The Hedge Fund Job Market

To get some additional insight on hedge fund jobs, we spoke with Richard Wilson, a hedge fund consultant, author of two books on hedge funds, The Hedge Fund Blog Book and Rainmaker, and the founder and publisher of one of the most visited websites covering the hedge fund industry.

Richard and four other professionals have also established the CHA Designation. The CHA Designation is the only certification program designed exclusively for professionals who work in the hedge fund industry or for wealth management and service providers who would like a better understanding in order to serve hedge funds as clients.

We caught up with Richard recently to get his views on the industry and the prospects for those seeking hedge fund jobs.

What is your professional background?

I went to Oregon State University for my undergrad degree in business. I helped a European currency foreign exchange hedge fund out of Germany and Denmark do leading indicator trading research. That was my first experience in the industry, while I was still in college, working for them on a part-time basis.

When I was done with that degree, I attended the University of Portland, and earned an MBA in finance. At that point, I was working for a risk consulting firm. So we reviewed risk processes for a variety of different groups, and analyzed their risk controls and what they had in place. That helped me later on when I was working with hedge fund managers. Basically, a hedge fund manager is just managing risk. Many times, people make the mistake of shooting for 20%+ returns. When a shrewd investor sees that they often ask, at what risk did you get that return? Are we going to get hammered the next time you try to take the same risk?

After that, my other experience was in capital raising. I helped raise capital from institutional investors, for a South African fund of hedge funds. And I also worked for a consulting firm for several years that provides outsourced marketing to investment managers, including fund of funds and hedge funds. Our pitch to clients was basically, “We have years of marketing experience. We have thousands of contacts with investors. Don’t hire a marketing professional. Hire our firm, and you can outsource your entire marketing department to us.” Hedge fund managers are so busy, they’re always trading, meeting with their traders and focusing on operations. It’s difficult for them to find the time to do the marketing work.

What changes have you seen in the job market for hedge fund professionals?

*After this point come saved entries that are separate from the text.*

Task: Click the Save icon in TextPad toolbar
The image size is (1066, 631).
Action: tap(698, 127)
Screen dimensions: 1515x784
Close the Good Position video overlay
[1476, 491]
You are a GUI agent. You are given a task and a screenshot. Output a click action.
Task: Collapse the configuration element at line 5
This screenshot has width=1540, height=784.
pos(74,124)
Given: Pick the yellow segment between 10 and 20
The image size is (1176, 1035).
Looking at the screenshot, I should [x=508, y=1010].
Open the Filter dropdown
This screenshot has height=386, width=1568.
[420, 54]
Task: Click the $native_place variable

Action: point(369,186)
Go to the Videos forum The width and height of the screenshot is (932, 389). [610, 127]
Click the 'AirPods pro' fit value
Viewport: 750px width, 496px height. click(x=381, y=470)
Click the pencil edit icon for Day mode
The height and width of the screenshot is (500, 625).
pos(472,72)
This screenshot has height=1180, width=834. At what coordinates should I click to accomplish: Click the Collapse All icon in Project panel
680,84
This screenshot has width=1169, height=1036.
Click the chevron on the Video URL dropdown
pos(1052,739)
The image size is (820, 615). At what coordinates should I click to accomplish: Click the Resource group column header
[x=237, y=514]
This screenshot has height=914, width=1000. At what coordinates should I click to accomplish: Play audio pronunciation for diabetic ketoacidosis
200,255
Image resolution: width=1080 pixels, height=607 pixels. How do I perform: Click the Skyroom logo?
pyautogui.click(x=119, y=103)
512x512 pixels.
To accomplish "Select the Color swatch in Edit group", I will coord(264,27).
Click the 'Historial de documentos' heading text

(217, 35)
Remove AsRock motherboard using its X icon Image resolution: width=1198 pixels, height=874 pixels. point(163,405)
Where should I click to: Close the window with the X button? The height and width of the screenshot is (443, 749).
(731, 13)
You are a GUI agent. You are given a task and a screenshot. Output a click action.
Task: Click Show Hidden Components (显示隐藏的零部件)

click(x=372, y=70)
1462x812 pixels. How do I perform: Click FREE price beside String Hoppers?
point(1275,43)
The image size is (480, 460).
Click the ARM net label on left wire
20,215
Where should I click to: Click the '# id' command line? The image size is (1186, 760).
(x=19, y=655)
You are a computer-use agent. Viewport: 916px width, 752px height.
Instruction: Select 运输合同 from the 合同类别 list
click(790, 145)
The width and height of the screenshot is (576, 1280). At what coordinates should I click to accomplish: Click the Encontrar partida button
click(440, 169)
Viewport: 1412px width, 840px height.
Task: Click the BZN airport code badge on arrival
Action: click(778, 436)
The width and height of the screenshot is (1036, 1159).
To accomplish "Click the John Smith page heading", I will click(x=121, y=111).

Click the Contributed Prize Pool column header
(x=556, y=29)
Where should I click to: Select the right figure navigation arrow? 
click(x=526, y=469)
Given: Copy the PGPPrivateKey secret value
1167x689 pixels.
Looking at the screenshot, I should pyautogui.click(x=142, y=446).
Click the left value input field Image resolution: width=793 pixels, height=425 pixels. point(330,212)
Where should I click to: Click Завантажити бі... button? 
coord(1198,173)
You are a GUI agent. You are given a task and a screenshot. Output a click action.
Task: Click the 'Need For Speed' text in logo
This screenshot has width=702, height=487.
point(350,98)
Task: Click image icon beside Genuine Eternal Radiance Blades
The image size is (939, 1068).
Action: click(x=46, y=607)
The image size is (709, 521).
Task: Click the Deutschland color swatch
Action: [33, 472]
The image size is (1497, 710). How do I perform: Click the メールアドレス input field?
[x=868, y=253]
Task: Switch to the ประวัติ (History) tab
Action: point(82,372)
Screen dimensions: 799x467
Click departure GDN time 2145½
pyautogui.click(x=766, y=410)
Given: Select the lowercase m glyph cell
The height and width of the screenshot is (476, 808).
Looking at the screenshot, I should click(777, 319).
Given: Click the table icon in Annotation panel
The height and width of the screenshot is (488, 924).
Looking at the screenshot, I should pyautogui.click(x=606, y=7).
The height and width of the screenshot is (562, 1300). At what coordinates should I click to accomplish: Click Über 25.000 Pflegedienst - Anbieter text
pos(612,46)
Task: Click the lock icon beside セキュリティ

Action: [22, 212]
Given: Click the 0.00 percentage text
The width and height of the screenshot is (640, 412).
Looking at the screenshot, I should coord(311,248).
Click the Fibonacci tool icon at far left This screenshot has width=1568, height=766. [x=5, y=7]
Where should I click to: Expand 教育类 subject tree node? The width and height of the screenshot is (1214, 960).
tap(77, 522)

Many hedge funds that were expanding, as recently as two or three months ago, including large groups like Citadel, but also small groups in the $20 to $50 million range, are now waiting to see what happens because their performance is slightly negative and they’re not sure how that’s going to affect their marketing.

A lot of funds are still outperforming the average fund, but many are wondering, with the new presidential administration, and the SEC probably taking action after such a large retraction, how some new regulations might hinder the industry from growing as quickly as it in the past. I think a lot of people are playing the wait-and-see game, both with their money, in terms of allocating the cash, but also in terms of allocating to new positions. The only exception to that is probably in the marketing and sales area. There are some hedge funds which have positive performance and so they are optimistic about what that is going to do for their marketing. They are very hungry to bring on new marketing and sales professionals to take advantage of their track record and really get the word out.

What sort of background do you need for a hedge fund marketing job?

Generally if a firm is hiring for hedge fund marketing jobs, they want you to have hedge fund marketing experience. Sometimes people are willing to take on somebody who’s green to the financial industry and move them up the learning curve. But it’s not too common, and you won’t be paid nearly as much, because you’ll need to get your security exams and have your license in place. You need to learn the lingo and how everything works. It takes six months to get you productive instead of two months, if you’ve already been in the industry.

Even if you are working in a marketing function, do you still need to be licensed?

It depends if you’re working for an external marketing firm, which is quite common today, or if you’re working inside a hedge fund. Some funds and consulting companies that work in the marketing space are more strict about that than others. It comes up fairly often as part of the job interview discussion and it can be a barrier to entry for some folks.

To be licensed, you have to be sponsored by a broker/dealer. So it’s kind of a Catch 22 in terms of having to get licensed but not having a job yet. A lot of times you have to wait until you get hired.

Is this still a good time to be looking for a job in hedge funds?

I think if you really want to work in the industry then it’s always a good time. And you should be working as hard as you can. If you’re passionate about it, you should never stop. And if you’re not that passionate about it, then maybe you shouldn’t even try in the first place. It’s really competitive, and the first two or three years will probably be relatively tough in terms of compensation and trying to find positions.

There are people who say, “I want to work in the hedge fund industry. Period.” They identify the 2-3 positions they are most interested in. Then they commit to contacting 100 firms that offer those types of services or strategies. These people will probably get a job. It’s always a good time if you’re really passionate and really want to get in.